Dr Sifiso Ntombela, chief economist of the National Agricultural Marketing Council (NAMC) was recently also appointed as Deputy-President of the Agricultural Economics Association of SA.
What are agriculture’s biggest challenges a) locally b) in Africa c) the rest of the world? Locally, the main challenge is to expand the growth and competitiveness of the agricultural sector in a manner that is inclusive and sustainable. Regionally, the challenge is strengthened trade facilitation capacity to promote intra-African trade capitalising on the recently signed African Continental Free Trade Agreement. At a global level, subsidies and the uses of SPS and TBT to distort global agricultural markets remain a big challenge. This is witnessed in the South African markets, in particular for poultry and sugar where the rise of imports from subsidised countries are distorting the local market.

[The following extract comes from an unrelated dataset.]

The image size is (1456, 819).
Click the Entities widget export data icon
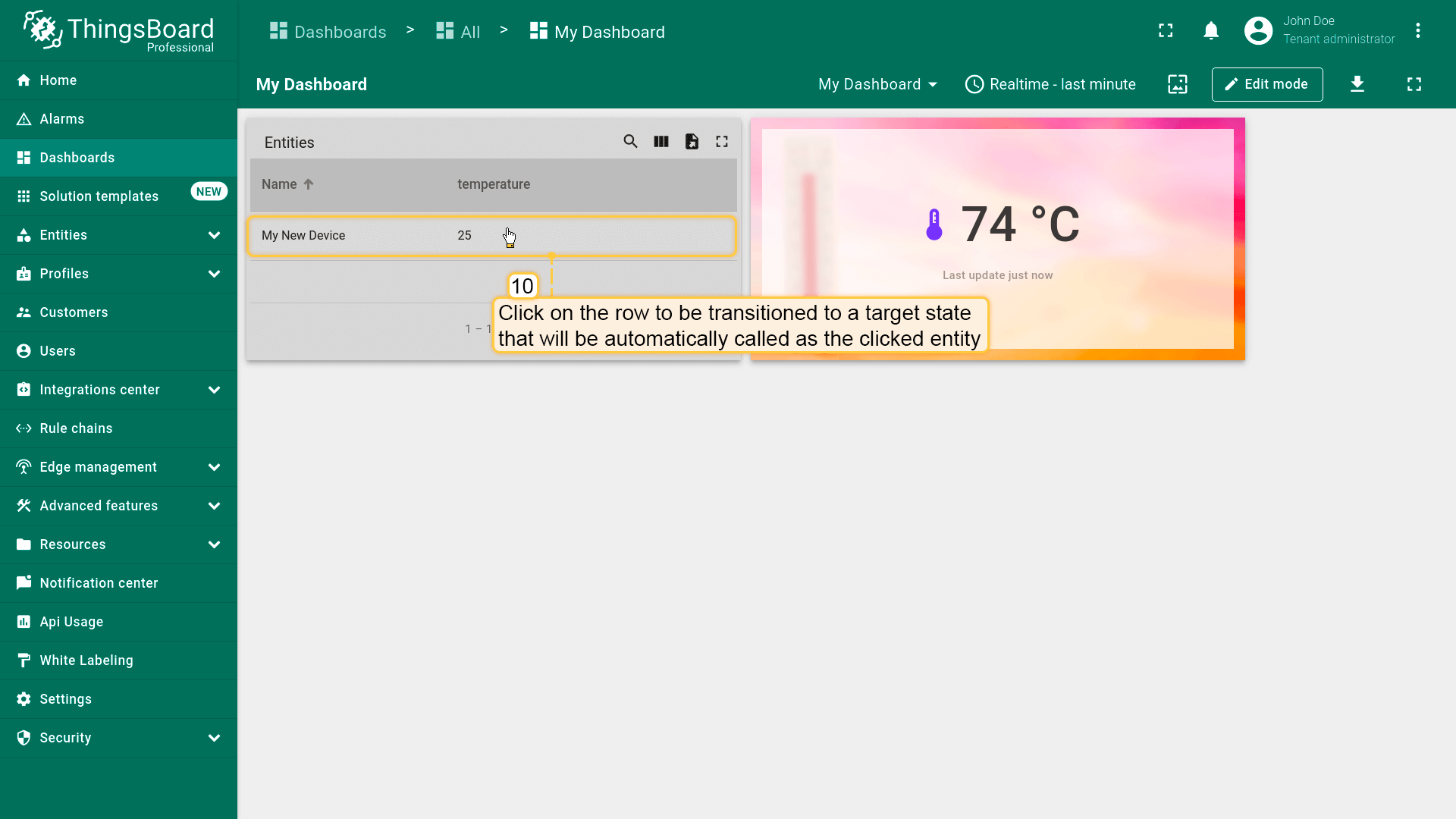tap(692, 142)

How should the sector respond to this a) locally b) in Africa c) globally? Locally, the private-public-academic partnerships are ideally to generate evidence-based policy advisory and achieve competitive growth in the sector. Such partnerships could upscale access to means of production, modern research and development, and innovation. Through these partnerships, access to blended and soft loans critical for farmers’ sustainability will be expanded, thus achieving inclusive growth and decent jobs in the sector. At the continent, upscaling infrastructure development to reduce logistical costs and relieve border-post delays could elevate intra-African trade and expansion of agricultural production. This will also attract new investment in agriculture throughout the African continent. At the world level, support to the World Trade Organization to reinforce compliance to global trade rules is key. With the advent of the Covid-19, the majority of countries have instituted a variety of non-tariff measures to protect their domestic countries and there is a need to reinforce the principles of trade openness to ensure efficient and effective global agricultural markets.
What do you consider to be the key success factors that should result from the AAMP process? A stronger public-private-academia partnership to leverage common resources, experience, and skills in the implementation of the AAMP. A clear model to integrate previously disadvantaged individuals in the formal agricultural value chains coupled with building a capable state to provide public services are the key expected outcomes from the Master Plan
Would you encourage young people to pursue a career in agriculture? Definitely. Especially in the field of digitalization of agricultural systems.
Did being an industry bursary holder, help you in your career? It provided support and opened opportunities for me.
- Dr Sifiso Ntombela has 10 years of work experience spanning within the public and private sectors. Among key achievements is the establishment of a credible information system in the South African fruit industry and helping them join the Southern Hemisphere Association of Fresh Fruit Exporters (SHAFFE). Ntombela headed the development of a Master Plan to increase investments and capacity in agro-processing and the rural economic sector in South Africa under the Presidential Infrastructure Coordination Commission. He also managed the country’s biggest infrastructure program in transport, energy, and manufacturing sectors implemented by the State-Owned Companies between 2015 and 2017, when he was a director for strategic projects in the Department of Public Enterprises.